PROBLEM REQUIREMENTS: Pictures must not appear in your answer. Write out exactly the lines from the one with "Task: Expand folded code block at line 50" through the last line of the entries below.

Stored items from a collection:
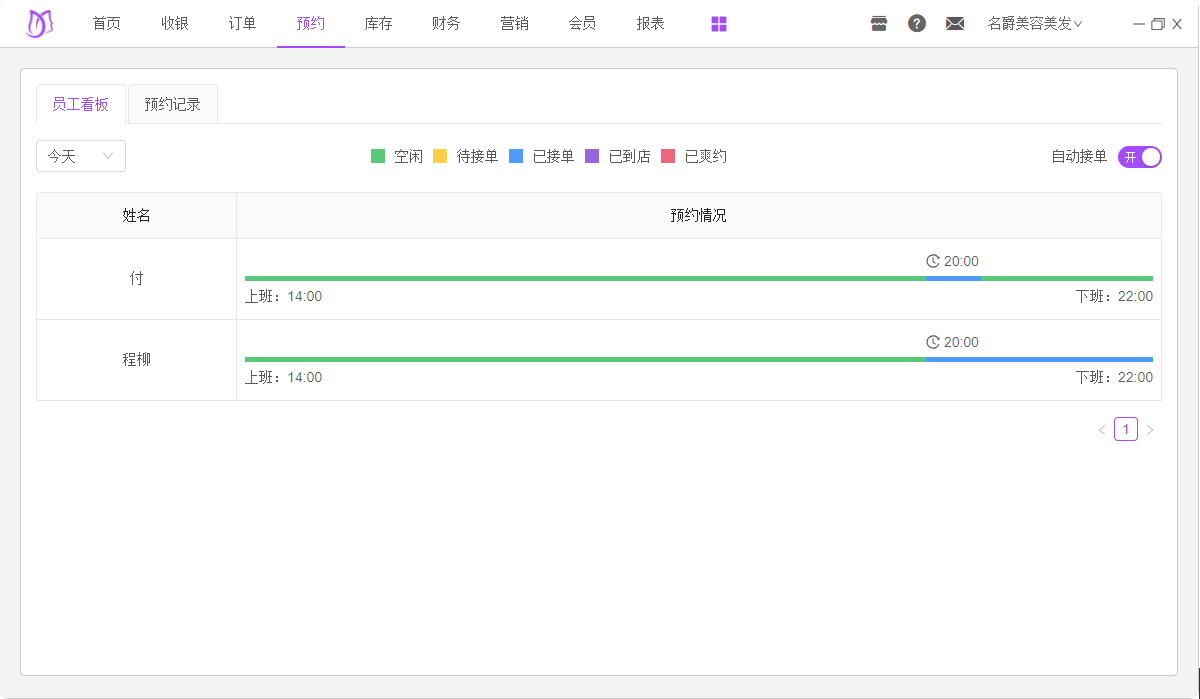Go to next page arrow in pagination
Viewport: 1200px width, 699px height.
coord(1150,430)
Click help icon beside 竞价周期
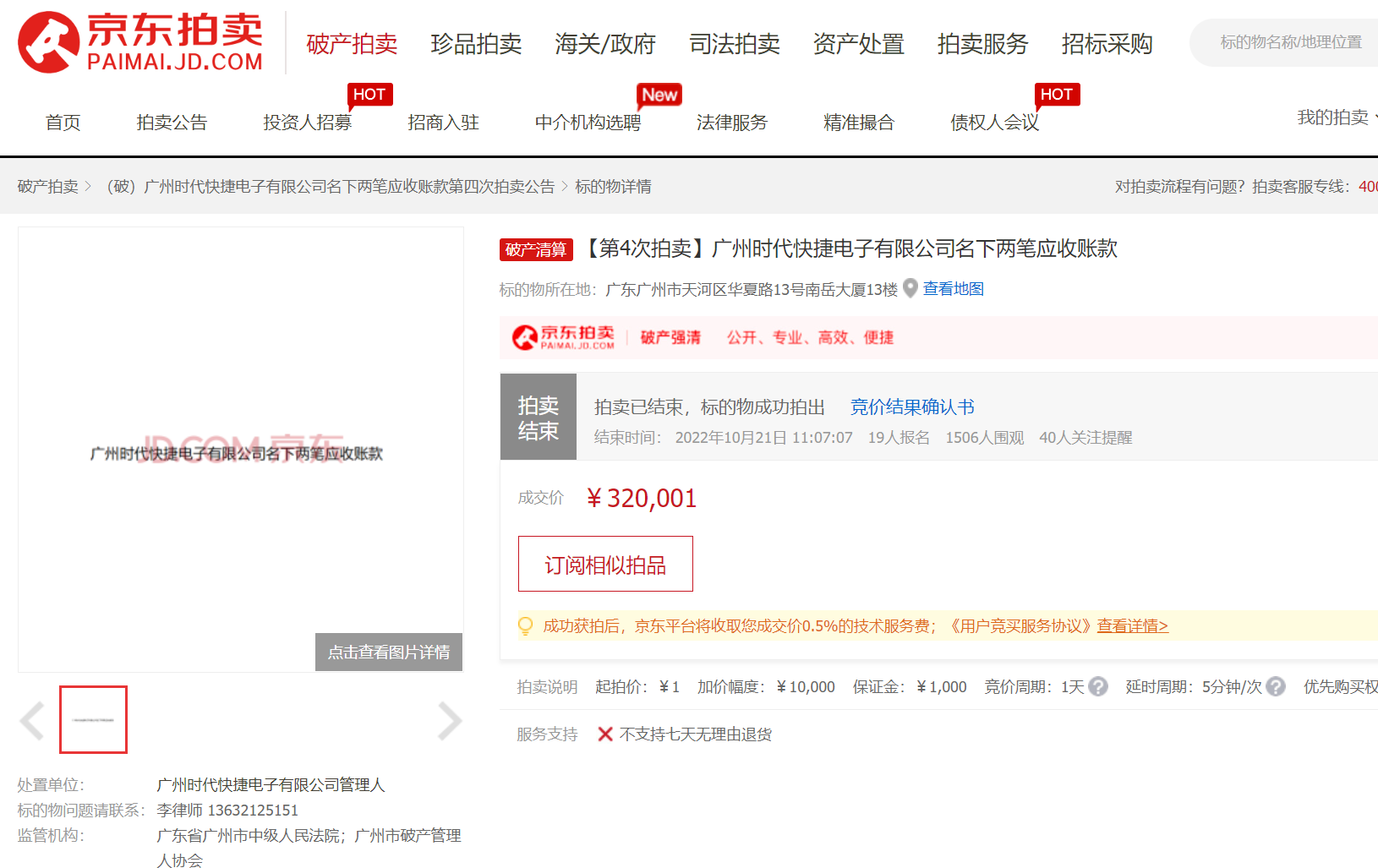This screenshot has width=1378, height=868. coord(1098,686)
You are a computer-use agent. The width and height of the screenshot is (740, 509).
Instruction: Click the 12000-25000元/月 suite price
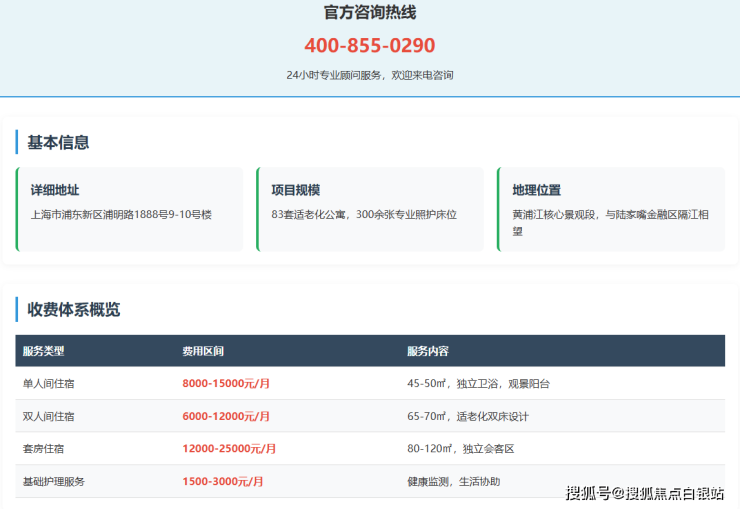pos(229,449)
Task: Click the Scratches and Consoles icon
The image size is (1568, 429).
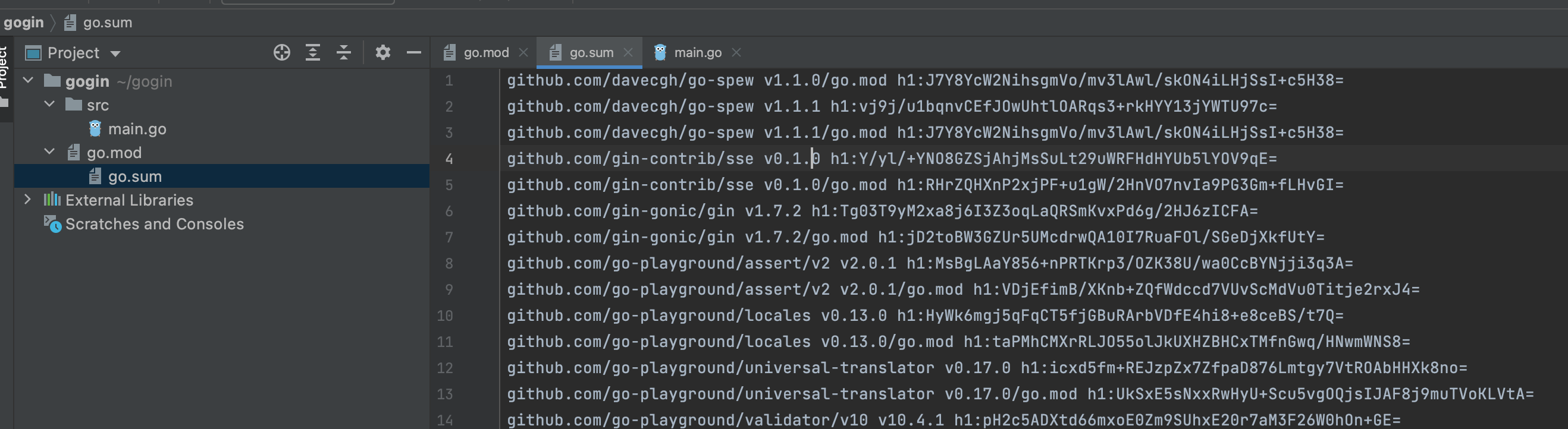Action: click(52, 224)
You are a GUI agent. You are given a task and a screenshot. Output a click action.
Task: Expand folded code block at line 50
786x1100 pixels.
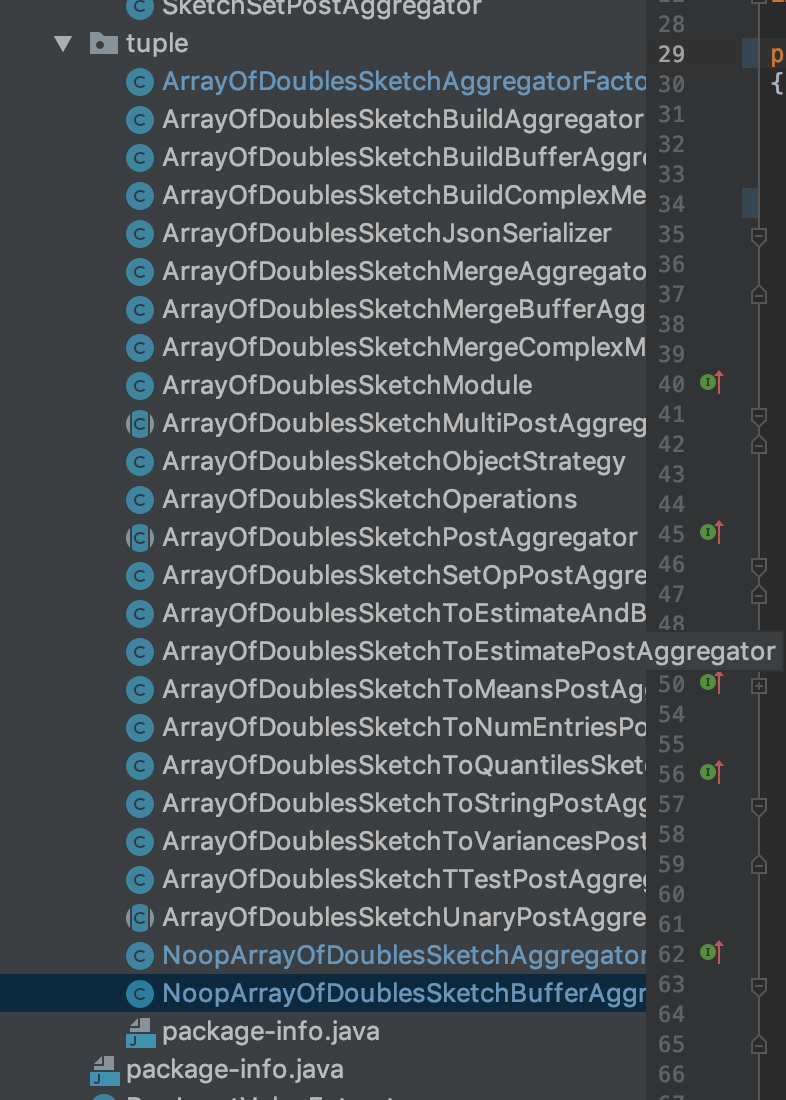(759, 685)
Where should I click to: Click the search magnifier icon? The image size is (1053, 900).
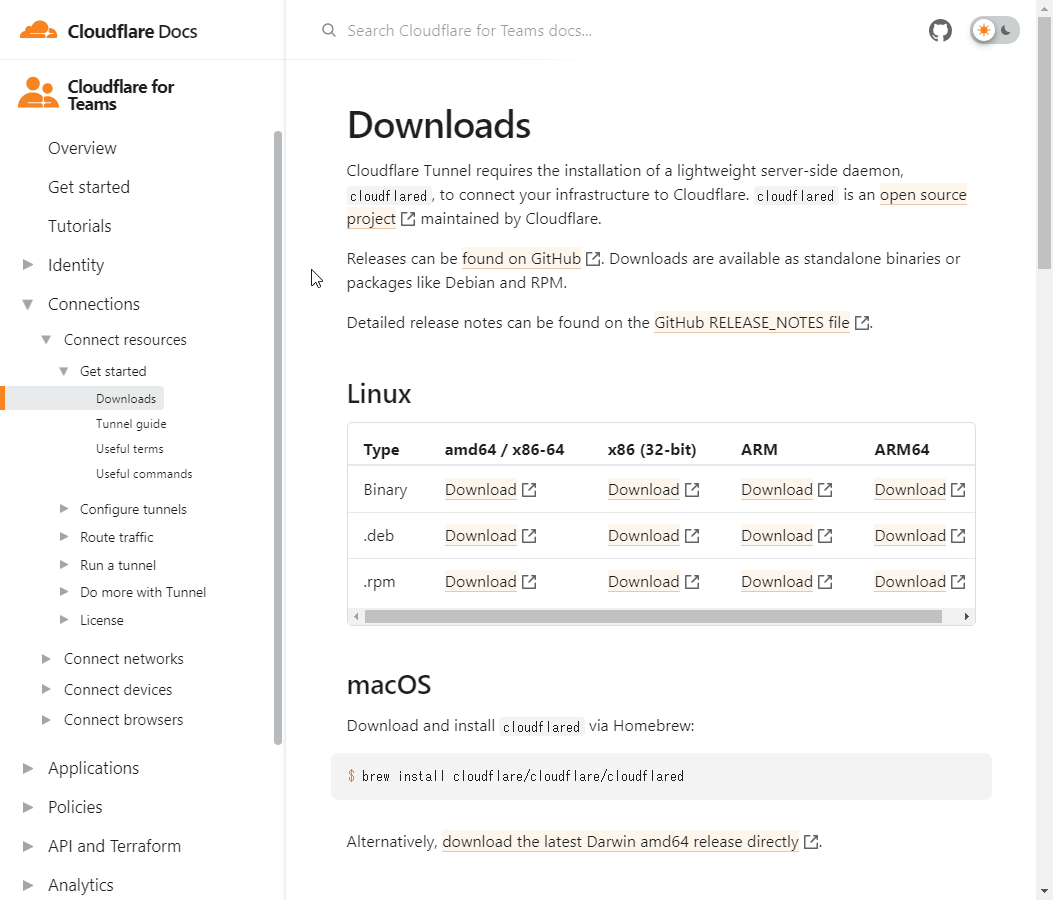point(329,31)
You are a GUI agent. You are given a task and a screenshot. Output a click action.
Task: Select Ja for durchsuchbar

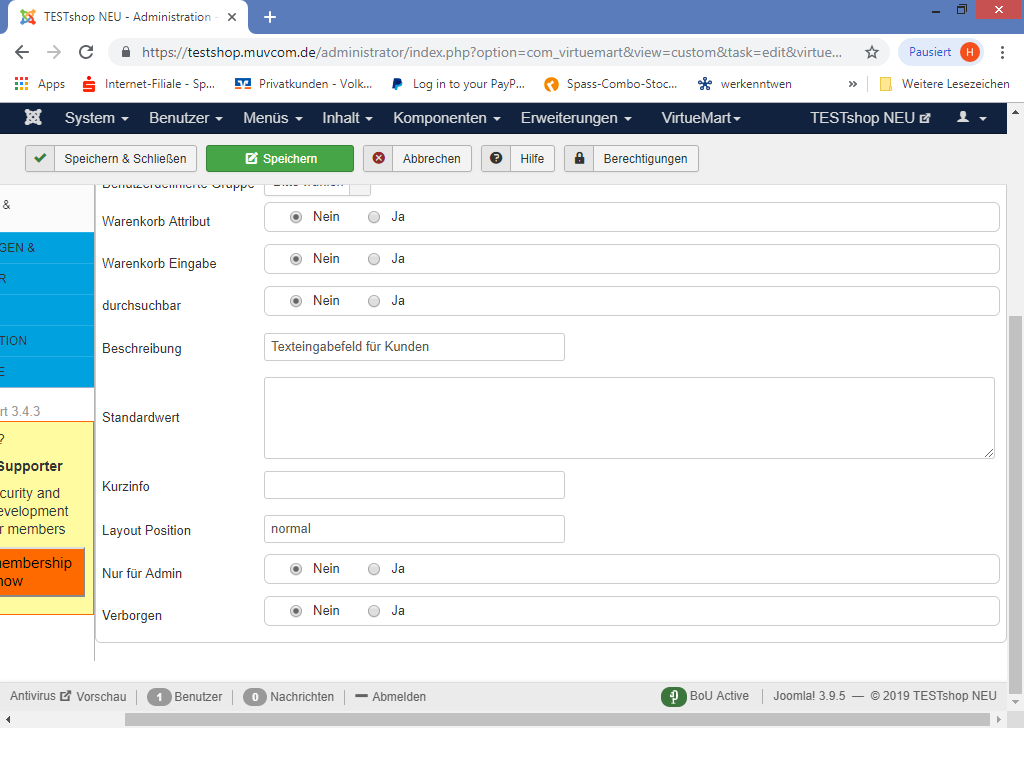[374, 301]
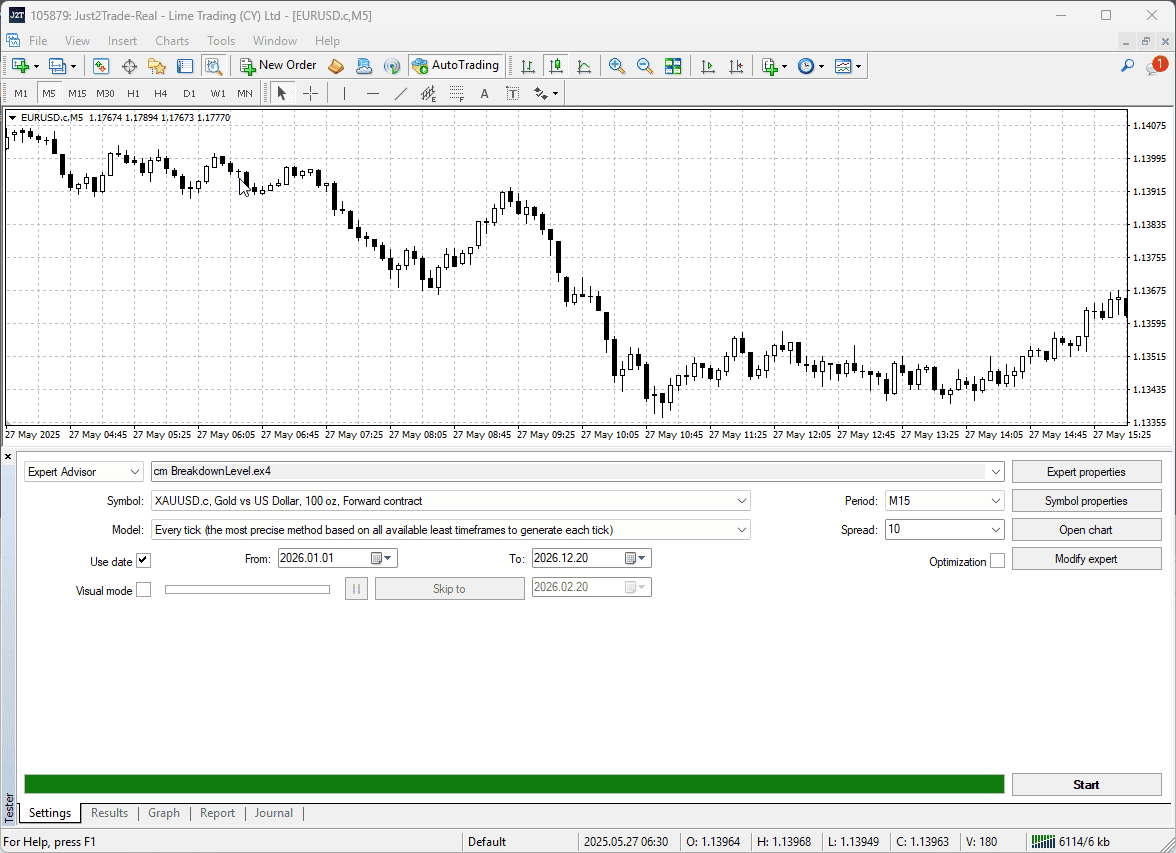Switch to candlestick chart icon
Viewport: 1176px width, 853px height.
point(556,66)
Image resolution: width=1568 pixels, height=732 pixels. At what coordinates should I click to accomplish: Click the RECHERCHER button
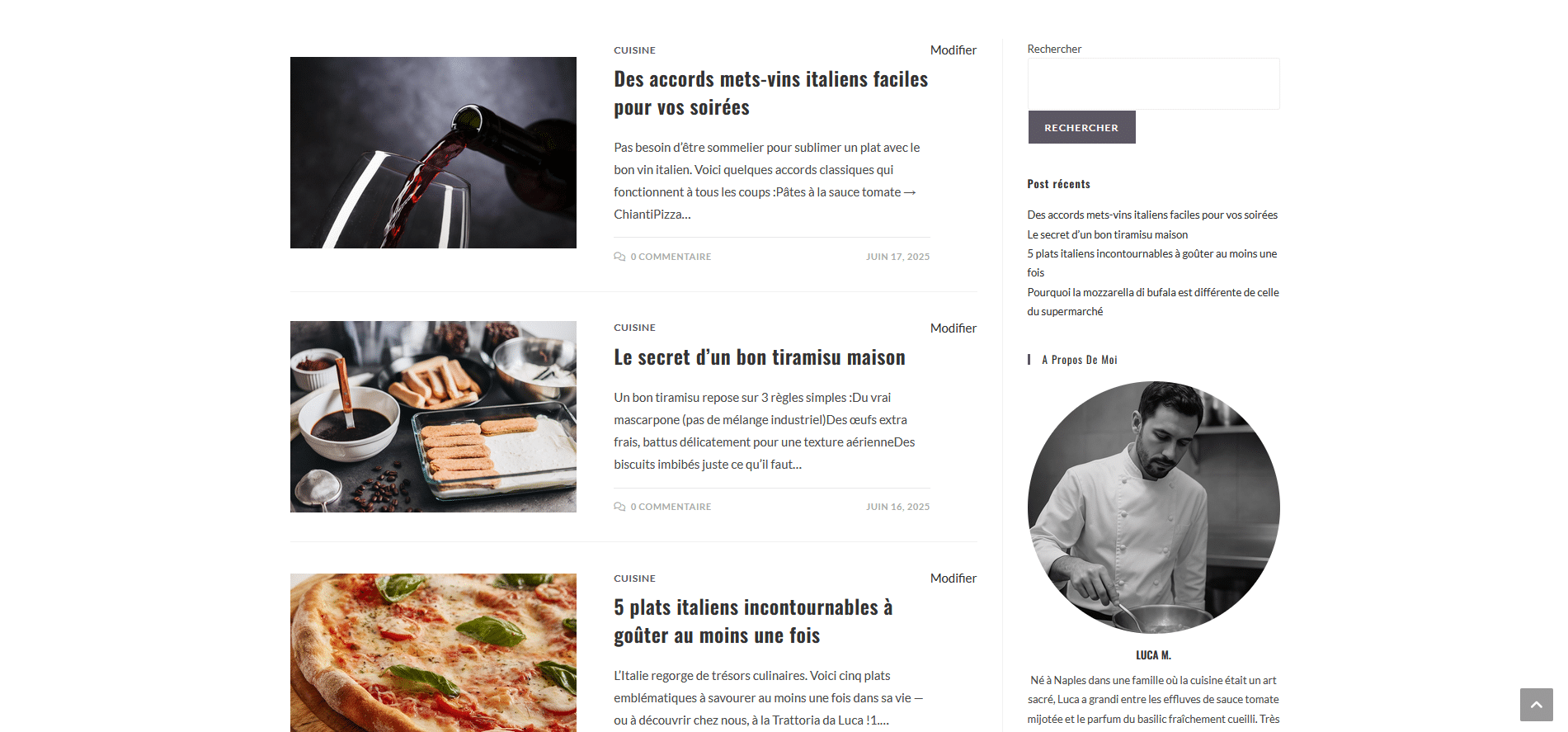(x=1081, y=127)
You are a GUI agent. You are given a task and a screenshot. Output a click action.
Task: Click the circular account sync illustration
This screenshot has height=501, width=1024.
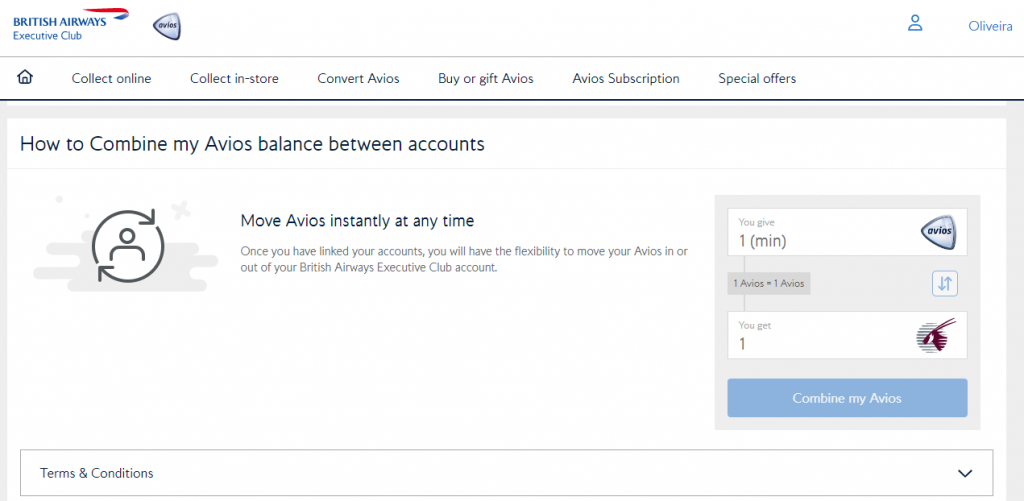click(126, 245)
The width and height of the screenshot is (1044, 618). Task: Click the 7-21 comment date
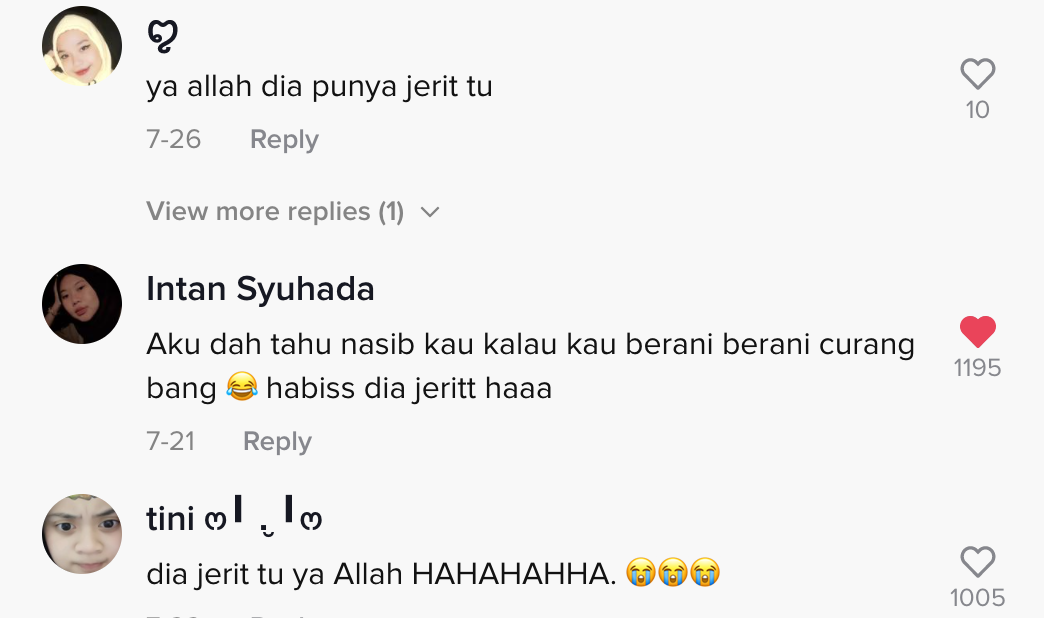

WRITTEN ANSWER:
Task: Expand folded code block at line 50
786x1100 pixels.
(759, 685)
Where should I click to: Click the search magnifier icon? The image size is (1053, 900).
point(329,31)
You are a GUI agent. You are given a task and a screenshot. Output a click action.
Task: Select Ja for durchsuchbar

[374, 301]
Switch to candlestick chart icon
Viewport: 1176px width, 853px height.
point(556,66)
Image resolution: width=1568 pixels, height=732 pixels. At what coordinates should I click to accomplish: Click the RECHERCHER button
(x=1081, y=127)
You are a GUI agent. You are given a task and a screenshot. Output a click action.
Task: Click the circular account sync illustration
This screenshot has height=501, width=1024.
click(126, 245)
The width and height of the screenshot is (1044, 618). Task: Click the 7-21 comment date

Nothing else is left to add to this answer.